Bölüm 5

25 4 0
                                    


Vurulmamın üzerinden iki ay geçmişti ve yaram tamamen iyileşmiş sayılırdı. Kendi evime biraz zorla da olsa geçmiştim ve bir saat sonra Şafak ile buluşacaktım. Saat 19:30'u gösterdiğinde hazırlanmak için odama çıktım. Üzerime ip askılı, açık buğday tenimin üzerinde sıcak duran, kırmızı, dizimin bir karış üzerinde biten uçuş uçuş bir elbise geçirdim. Saçlarımı yarısı açık kalacak şekilde yüksek bir topuz yapmıştım ve küçük halka küpeler taktım. Çantamı ve kot ceketimi de alıp aşağı indim.

Beyaz Converse'lerimi giyip bahçeye inerken aynı anda yeşil bir Citroen DS 23 Pallas da bahçe kapısına yanaştı. Bu arabayı tanımamamın imkanı yoktu, gelen Şafak'tı, ve çok sevdiğim eski araba ona dedesinden kalmaydı.

Bahçeyle kapı arasındaki yolu hızlıca yürüyerek ön koltuğa bindim.

"Selam." Dedim emniyet kemerimi takarken.

"Selam." Başımı çevirip nihayet ona baktığımda göz bebeklerine belli belirsiz bir tebessüm oturmuş, beni izliyordu. Üzerinde üstüne koyu mavi ince bir kot ceket giydiği beyaz bir tişört, altında ise yine ceketiyle aynı tonda, paçaları giydiği hafif ökçeli kahverengi botun bileklerinin biraz daha üzerine çıkmasına izin verircesine kıvrılmış, bacaklarını hafifçe saran bir kot pantolon vardı.

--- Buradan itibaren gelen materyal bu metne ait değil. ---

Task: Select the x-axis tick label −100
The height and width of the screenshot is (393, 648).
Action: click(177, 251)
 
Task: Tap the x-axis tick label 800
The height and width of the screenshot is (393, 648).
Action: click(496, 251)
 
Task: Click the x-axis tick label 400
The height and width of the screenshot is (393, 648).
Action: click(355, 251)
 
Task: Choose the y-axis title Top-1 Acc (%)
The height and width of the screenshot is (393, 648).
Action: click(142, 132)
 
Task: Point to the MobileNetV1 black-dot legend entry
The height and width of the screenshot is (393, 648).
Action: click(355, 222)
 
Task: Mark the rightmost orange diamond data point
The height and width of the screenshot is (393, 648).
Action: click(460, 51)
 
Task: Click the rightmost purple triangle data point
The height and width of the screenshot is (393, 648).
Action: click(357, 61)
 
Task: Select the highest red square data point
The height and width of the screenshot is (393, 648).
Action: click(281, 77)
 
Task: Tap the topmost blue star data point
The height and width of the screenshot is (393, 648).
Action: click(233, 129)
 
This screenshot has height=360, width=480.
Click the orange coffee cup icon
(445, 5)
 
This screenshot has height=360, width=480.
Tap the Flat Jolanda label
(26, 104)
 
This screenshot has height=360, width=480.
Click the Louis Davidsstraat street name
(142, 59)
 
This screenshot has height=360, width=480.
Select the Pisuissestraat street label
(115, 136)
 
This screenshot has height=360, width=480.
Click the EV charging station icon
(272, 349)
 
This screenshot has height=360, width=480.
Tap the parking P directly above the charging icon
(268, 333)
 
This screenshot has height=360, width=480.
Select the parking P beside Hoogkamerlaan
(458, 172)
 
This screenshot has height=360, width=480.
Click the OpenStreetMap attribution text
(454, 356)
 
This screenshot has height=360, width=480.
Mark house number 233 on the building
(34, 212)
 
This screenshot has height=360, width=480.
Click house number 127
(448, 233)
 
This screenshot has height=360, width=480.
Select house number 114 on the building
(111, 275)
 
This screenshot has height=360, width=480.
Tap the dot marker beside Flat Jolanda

Eğilip boynuma bir öpücük kondurdu.

"Nereye gidiyoruz?" dedim ellerimi kucağımda birleştirip gülümseyerek.

"Çok seveceğin bir yere."

                                                                                           *

Arabadan indiğimizde iyotlu havanın verdiği ferahlıkla gözlerimi kapattım. Salaş, şehrin biraz dışında kalan, ahşap masa ve sandalyeleri olan, masaların üzerine düşerken titrek ışık ve gölgeler bıraktığı küçük ampullerin havada iplerle bağlanmış olduğu, deniz kenarında bir yere gelmiştik.

Seveceğim konusunda haklıydı, çok sıcak ve hoş bir mekandı. Fakat sebebini bilmediğim gerginliğim hala geçmiş değildi.

Denizin kenarında bir masa seçip oturduk. Masada eskimiş su bardaklarına koyulmuş taze çiçekler vardı.

Deniz, havanın kararmış olmasıyla kurşuni antrasit renge bürünmüş, iskeleye usulca çarpan beyaz köpükleriyle kontrast oluşturuyordu.

Lokantanın sahibi olduğunu tahmin ettiğim kır saçlı ve sakallı, üzerindeki mutfak önlüğünü çıkarmamış, en fazla 60'larında gibi görünen bir adam geldi ve bir elini Şafak'ın omzuna koydu. Bu haliyle çok babacan görünüyordu.

"Hoşgelmişsiniz." Dedi bana da bakıp gülerek.

"Ooo Tahir Amca!" dedi Şafak ayağa kalkıp adının Tahir olduğunu öğrendiğim adama sıkıca sarılarak. "Hoşbulduk."

Şimdi ayrılmışlar ve Tahir Amca'nın eli yerine, Şafak'ın boy farkından ötürü kol hizasından biraz yüksekte olan omzuna koyulmuştu.

"Güzel hanımefendi kim?" dedi griye çalan gözleri balık tutmaktan bronzlaştığını tahmin ettiğim yüzünde iki boncuk misali parıldayarak.

"Kız arkadaşım, Mavi." Dedi kolunu uzatıp beni takdim edercesine avuç içi yukarı bakarak. Gözlerinin içinin güldüğünü görebiliyordum.

"Merhaba." Dedim elimi uzatarak. "Çok memnun oldum."

Önce bana, sonra Şafak'a bakarak yavaş hareketlerle Şafak'ın omzundaki elini çekti, ve elimi sıktı. Şafak ve bana bakarkenki ifadesinde takdir ve hafif bir şaşkınlık vardı.